* **Problem description**
From the entries that follow, list every line in which the string "triangle" appears.

>>>

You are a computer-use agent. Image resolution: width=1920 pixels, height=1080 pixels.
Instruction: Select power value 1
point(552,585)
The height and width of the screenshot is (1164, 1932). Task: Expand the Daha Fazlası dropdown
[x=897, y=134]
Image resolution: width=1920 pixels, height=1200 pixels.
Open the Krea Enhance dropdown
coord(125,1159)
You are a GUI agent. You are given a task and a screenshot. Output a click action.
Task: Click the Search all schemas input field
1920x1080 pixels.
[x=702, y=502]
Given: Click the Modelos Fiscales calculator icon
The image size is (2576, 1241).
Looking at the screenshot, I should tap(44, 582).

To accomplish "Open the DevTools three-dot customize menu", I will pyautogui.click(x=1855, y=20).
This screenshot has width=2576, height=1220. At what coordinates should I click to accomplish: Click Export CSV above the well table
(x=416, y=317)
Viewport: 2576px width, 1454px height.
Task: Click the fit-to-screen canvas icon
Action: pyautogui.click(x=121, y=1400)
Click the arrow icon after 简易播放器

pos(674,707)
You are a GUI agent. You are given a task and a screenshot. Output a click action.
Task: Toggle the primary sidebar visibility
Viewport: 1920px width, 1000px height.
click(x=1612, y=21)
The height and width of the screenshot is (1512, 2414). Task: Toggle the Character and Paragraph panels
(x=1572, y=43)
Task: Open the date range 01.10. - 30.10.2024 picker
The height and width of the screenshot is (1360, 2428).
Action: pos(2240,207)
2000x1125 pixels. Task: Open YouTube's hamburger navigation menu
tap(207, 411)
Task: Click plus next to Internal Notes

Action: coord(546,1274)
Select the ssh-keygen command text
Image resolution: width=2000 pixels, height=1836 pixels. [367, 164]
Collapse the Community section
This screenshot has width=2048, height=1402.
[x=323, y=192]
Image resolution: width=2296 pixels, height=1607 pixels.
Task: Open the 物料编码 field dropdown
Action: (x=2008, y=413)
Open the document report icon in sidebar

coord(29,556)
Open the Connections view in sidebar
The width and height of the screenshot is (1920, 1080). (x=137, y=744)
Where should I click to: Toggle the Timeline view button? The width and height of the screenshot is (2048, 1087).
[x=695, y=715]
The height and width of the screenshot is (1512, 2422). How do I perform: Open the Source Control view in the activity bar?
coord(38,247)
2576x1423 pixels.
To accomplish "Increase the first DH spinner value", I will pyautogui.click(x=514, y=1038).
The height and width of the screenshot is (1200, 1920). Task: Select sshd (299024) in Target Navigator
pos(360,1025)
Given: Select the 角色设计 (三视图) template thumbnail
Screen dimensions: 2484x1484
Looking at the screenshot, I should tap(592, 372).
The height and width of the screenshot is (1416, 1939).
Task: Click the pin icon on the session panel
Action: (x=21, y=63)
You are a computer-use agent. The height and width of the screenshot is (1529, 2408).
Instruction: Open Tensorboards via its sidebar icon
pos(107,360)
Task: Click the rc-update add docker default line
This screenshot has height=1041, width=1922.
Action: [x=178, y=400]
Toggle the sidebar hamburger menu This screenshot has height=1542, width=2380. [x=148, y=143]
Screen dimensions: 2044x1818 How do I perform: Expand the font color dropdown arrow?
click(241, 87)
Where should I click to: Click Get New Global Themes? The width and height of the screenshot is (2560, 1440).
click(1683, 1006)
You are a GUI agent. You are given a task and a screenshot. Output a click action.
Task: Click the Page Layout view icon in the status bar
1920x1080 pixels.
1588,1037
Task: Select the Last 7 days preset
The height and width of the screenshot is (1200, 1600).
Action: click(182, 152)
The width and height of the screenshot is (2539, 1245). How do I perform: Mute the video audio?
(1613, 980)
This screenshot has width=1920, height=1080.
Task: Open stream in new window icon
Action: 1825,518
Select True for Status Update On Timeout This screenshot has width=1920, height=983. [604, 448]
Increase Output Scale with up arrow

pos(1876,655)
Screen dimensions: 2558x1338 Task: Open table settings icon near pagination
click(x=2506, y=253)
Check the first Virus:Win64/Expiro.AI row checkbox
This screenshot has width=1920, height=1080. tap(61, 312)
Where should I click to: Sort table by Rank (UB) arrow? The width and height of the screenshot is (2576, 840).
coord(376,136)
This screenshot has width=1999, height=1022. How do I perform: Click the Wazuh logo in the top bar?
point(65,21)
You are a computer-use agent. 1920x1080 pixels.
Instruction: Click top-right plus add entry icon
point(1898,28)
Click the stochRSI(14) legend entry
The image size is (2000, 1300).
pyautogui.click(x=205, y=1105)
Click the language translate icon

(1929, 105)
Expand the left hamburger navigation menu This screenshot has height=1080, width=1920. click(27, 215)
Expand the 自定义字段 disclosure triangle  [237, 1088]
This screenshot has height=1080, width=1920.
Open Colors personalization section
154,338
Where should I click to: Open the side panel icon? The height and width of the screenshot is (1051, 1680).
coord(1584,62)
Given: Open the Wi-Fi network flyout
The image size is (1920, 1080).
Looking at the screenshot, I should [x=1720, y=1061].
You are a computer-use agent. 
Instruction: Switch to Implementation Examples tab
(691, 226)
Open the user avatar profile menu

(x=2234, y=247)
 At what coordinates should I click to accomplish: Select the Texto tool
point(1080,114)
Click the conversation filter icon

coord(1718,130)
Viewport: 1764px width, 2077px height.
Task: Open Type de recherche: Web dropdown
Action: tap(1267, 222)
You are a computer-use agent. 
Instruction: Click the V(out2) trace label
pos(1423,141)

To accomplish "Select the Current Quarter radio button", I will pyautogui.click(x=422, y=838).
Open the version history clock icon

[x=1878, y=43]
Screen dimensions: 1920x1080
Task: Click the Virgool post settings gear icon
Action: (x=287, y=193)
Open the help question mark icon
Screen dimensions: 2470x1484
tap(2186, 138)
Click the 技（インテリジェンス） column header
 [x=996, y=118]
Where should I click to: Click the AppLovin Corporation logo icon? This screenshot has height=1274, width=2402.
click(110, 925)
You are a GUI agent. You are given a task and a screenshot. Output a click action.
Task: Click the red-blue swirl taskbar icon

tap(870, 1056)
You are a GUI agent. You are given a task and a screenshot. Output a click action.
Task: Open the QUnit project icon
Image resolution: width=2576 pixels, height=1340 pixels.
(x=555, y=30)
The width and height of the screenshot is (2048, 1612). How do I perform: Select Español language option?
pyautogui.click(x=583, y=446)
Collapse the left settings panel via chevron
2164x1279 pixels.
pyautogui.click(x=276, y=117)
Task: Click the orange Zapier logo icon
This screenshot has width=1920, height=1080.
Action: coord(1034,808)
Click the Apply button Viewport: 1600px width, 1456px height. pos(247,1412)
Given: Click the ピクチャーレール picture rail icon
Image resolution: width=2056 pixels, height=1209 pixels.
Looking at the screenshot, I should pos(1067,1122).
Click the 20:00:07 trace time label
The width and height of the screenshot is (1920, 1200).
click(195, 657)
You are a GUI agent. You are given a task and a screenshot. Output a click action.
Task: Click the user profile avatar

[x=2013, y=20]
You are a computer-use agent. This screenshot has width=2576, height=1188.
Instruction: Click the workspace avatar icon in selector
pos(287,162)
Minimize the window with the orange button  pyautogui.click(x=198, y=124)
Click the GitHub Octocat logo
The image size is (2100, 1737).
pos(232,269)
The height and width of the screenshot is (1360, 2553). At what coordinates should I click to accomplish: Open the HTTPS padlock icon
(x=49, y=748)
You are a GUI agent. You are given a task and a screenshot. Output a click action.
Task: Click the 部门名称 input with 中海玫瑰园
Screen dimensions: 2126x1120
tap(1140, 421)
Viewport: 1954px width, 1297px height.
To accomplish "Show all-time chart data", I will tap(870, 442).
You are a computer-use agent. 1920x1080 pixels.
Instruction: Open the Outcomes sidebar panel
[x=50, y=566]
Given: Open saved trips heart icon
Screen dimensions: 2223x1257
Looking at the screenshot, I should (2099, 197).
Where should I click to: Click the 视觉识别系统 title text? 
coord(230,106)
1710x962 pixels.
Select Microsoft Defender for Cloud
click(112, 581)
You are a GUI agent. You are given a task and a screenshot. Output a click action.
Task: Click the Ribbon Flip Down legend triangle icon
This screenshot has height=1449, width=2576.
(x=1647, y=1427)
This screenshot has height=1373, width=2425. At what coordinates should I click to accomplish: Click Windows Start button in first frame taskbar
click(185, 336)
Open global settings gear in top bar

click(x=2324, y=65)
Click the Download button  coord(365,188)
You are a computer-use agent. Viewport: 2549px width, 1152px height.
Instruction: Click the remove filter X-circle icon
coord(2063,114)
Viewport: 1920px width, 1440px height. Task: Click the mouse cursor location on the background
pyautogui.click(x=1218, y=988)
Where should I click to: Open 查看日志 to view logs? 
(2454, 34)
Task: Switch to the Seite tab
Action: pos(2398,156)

<<<

* **Completed exercise**
Expand the 自定义字段 disclosure triangle  [237, 1088]
Task: Click the Ribbon Flip Down legend triangle icon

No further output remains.